What is expected: Go through the entries below and copy each line that holds the word "will".

(Collected data entries)

################

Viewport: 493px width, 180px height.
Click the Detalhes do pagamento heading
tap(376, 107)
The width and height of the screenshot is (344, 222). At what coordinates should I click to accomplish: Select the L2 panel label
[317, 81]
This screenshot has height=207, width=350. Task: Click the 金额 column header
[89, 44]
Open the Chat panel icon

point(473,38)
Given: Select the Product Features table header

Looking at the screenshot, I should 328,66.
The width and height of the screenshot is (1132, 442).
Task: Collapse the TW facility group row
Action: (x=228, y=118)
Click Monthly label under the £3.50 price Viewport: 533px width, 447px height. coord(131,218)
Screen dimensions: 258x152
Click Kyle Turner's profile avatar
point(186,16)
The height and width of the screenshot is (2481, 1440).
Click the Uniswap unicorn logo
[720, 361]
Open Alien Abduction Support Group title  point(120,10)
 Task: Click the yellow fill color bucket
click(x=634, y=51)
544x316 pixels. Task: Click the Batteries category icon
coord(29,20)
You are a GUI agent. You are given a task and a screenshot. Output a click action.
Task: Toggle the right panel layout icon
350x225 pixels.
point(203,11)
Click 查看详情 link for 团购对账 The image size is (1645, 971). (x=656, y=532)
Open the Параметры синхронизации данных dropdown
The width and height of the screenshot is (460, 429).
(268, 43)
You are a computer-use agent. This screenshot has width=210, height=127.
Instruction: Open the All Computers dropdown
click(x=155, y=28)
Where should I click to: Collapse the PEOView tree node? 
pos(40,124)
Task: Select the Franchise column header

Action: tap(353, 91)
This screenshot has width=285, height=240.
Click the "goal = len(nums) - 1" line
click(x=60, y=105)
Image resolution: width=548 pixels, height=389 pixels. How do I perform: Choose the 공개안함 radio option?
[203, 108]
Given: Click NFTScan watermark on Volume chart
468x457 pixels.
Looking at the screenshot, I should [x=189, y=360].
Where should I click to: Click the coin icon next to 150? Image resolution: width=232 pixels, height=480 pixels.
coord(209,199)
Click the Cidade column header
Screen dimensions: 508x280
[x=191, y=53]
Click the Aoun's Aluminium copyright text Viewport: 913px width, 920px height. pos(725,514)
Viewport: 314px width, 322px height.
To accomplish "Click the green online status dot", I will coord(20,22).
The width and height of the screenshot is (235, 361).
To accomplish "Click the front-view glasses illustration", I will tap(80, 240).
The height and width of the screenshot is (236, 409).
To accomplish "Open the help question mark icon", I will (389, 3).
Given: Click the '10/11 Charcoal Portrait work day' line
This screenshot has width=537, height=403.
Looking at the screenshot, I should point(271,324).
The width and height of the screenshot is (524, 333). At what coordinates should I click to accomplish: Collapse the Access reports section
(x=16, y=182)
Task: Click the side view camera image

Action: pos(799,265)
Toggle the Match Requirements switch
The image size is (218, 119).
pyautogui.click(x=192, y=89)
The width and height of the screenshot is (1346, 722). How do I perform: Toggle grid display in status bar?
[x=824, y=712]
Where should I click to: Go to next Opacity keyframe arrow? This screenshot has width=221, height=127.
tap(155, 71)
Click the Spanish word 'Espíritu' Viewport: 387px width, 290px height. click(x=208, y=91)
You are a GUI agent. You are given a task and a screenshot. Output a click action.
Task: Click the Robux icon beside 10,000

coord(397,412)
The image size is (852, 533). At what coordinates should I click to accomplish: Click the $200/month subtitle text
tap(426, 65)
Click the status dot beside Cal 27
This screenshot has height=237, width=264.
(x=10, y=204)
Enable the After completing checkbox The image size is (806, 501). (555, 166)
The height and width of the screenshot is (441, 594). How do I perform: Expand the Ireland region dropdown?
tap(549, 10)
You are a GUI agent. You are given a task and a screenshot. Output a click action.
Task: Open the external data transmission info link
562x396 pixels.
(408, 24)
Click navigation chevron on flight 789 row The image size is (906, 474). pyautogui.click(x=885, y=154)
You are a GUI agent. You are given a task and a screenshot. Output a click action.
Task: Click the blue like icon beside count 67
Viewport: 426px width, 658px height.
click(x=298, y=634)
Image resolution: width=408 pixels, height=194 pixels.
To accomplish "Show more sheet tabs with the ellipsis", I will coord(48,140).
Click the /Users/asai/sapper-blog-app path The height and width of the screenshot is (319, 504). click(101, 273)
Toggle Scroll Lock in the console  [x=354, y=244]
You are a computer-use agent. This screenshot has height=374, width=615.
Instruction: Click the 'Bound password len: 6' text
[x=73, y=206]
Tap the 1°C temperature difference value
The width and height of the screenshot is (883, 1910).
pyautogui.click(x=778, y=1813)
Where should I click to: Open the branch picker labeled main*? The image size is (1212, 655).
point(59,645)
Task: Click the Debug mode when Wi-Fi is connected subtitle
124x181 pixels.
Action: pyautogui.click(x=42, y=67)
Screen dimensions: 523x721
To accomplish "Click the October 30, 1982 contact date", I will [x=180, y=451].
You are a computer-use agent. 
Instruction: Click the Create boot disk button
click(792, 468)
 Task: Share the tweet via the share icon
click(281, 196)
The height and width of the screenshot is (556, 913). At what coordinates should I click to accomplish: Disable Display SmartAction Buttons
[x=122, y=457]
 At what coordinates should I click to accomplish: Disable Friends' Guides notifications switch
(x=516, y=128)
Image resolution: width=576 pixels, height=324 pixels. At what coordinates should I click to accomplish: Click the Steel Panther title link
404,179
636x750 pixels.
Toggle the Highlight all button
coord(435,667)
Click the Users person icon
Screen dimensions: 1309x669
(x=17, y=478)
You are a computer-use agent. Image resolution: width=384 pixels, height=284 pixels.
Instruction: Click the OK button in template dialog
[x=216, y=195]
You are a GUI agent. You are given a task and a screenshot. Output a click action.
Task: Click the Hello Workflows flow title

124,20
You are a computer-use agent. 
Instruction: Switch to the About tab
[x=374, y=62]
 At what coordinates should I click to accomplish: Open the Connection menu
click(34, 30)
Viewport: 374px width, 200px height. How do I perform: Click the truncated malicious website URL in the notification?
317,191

################

Problem solution:
To accomplish "Click the green online status dot", I will coord(20,22).
To accomplish "Click the front-view glasses illustration", I will tap(80, 240).
To accomplish "Open the help question mark icon", I will (389, 3).
To accomplish "Show more sheet tabs with the ellipsis", I will coord(48,140).
To accomplish "Click the October 30, 1982 contact date", I will [x=180, y=451].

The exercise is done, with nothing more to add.